Update!

R. Kelly Found Not Guilty!

A Chicago jury found the R&B superstar not guilty of videotaping himself having sex with an underage girl

By Josh Grossberg Jun 13, 2008 8:38 PMTags
R. KellyAP Photo/M. Spencer Green

Well, that was easy.

It took more than six years for the case to go to trial, but after less than a day of deliberations, a Chicago jury has found R&B superstar R. Kelly not guilty of all 14 counts of videotaping himself having sex with an underage girl.

If convicted, the 41-year-old singer could have faced a minimum of four years in prison and a maximum of 15 years and would have had to register as a sex offender in Illinois.

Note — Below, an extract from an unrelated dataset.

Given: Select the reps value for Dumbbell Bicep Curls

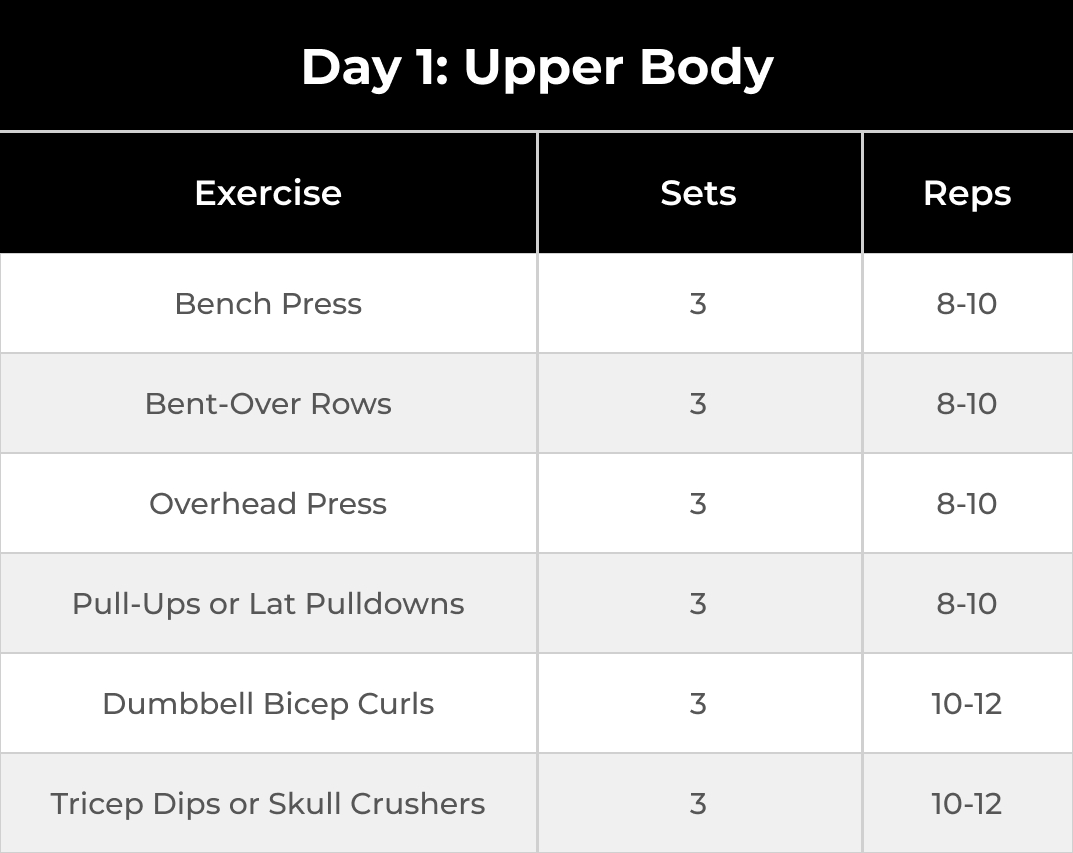Looking at the screenshot, I should point(966,704).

Kelly's acquittal essentially came down to whether or not his legal eagles instilled enough reasonable doubt in the panel of nine men and three women as they debated the kiddie-porn charges over seven hours. Obviously, Kelly's camp succeeded.

"R. Kelly was found not guilty, because they had the best jury that Cook County could produce," Kelly's attorney, Sam Adam Jr. said outside the courtroom.

Three hours before the verdict was reached, Cook County Criminal Court Judge Vincent Gaughan received a note from an African-American juror who attends a culinary school requesting that he be excused from the panel because of some serious family illnesses.

Per the Chicago Tribune, the panelist told the judge that he needed to be there for his family after his cousin had died on Monday; his aunt and uncle were hospitalized with pneumonia; and his niece was diagnosed with cancer.

"My mom is stressed out," the unidentified man told Gaughan when asked in open court. "I just need to find out what is going on."

However, after discussing the issue with both prosecutors and the defense who objected to his dismissal, the judge declined the request and ordered the juror to give his family's contact information to sheriff's deputies so he could keep in contact with them.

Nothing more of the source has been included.